Skip to main content

Background

info

This project, conducted as my Final Year Project at NTU, re-engineers the vLLM worker-controller architecture. My goal was to reduce cold start latency in large language model inference. You can view the repository here

Overview

vLLM is widely recognized for its state-of-the-art serving throughput, largely due to its efficient management of attention memory via PagedAttention. For developers and researchers, the PagedAttention paper offers a fascinating look into how OS-level memory concepts can be applied to Deep Learning.

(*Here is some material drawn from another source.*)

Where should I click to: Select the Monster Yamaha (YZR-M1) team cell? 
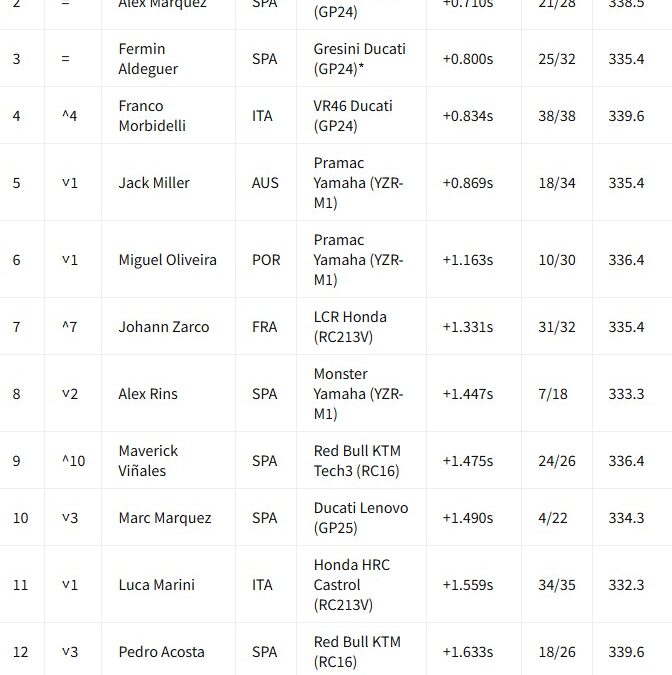[358, 394]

Despite these optimizations, the standard vLLM architecture incurs high "cold-start" latency. This latency is negligible for static deployments but becomes a major hindrance in dynamic serving scenarios.

Current Implementation

Current vLLM implmentation

When a user serves a model, vllm serve facebook/opt-125m

  • A vLLM Config is first created using the arguments like model name. Other arguments include, tensor parallelism and pipeline parallelism, which is the number of GPUs.

  • The vLLM engine is then created using the configured vLLM config, which creates the executor.

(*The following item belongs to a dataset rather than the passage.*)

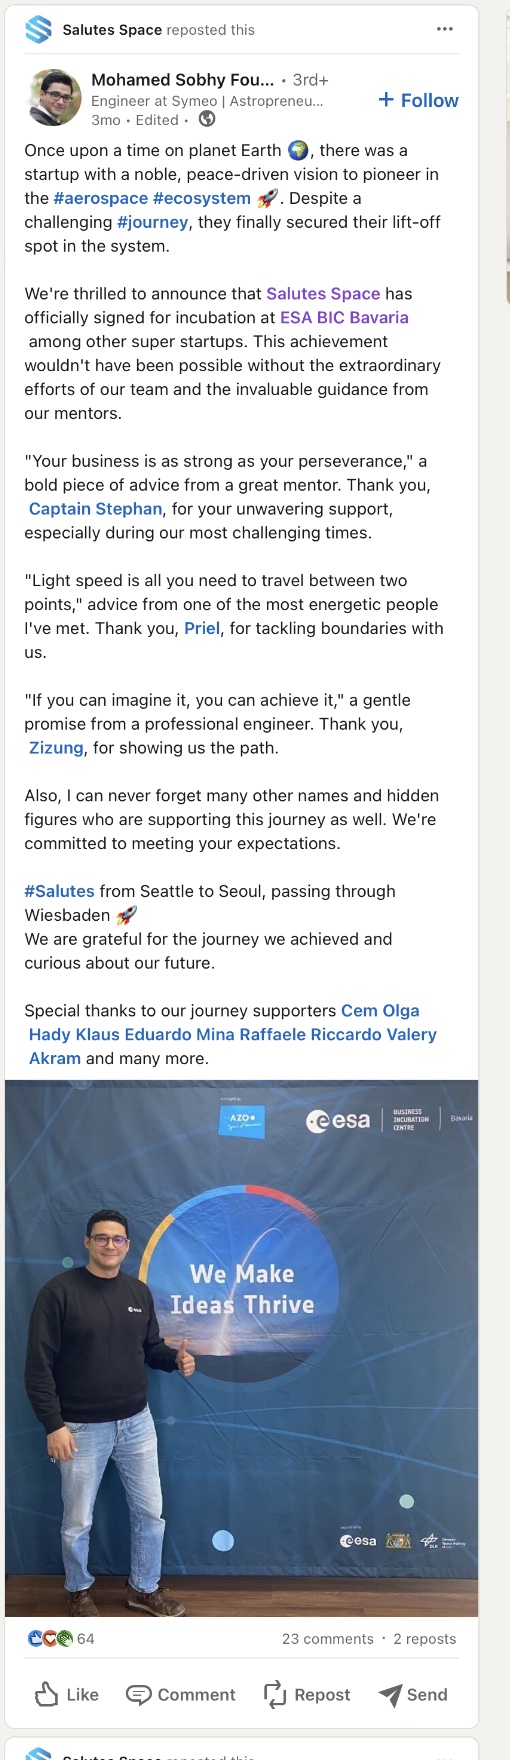
Task: Click the Salutes Space logo icon
Action: pyautogui.click(x=38, y=29)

  • The executor creates the GPU worker processes and communicates via RPC. In each GPU worker processes, python environment is set up and CUDA is initialized.

  • The model runner is created and the model is loaded onto the model runner. The API server is now ready for inference.

Addressing Inefficiency in Current vLLM architecture

Change Model

If the user wants to change a model, worker processes have to be created, as the current procedure creates the worker processes with the configured vLLM config. Hence, if we want to change models often, there will be a lot of worker process startup overhead.

Objective

The goal of this Worker Controller implementation is to decouple the GPU worker processes from the specific model configuration. The current vLLM architecture couples the worker process lifecycle with the model configuration. This means "cold starts" involve expensive Python initialization and CUDA context creation every time we switch models, leading to high latency for the end user. By keeping the worker processes (and their CUDA contexts) alive and "warm," we can swap models in and out significantly faster, enabling efficient serverless LLM inference.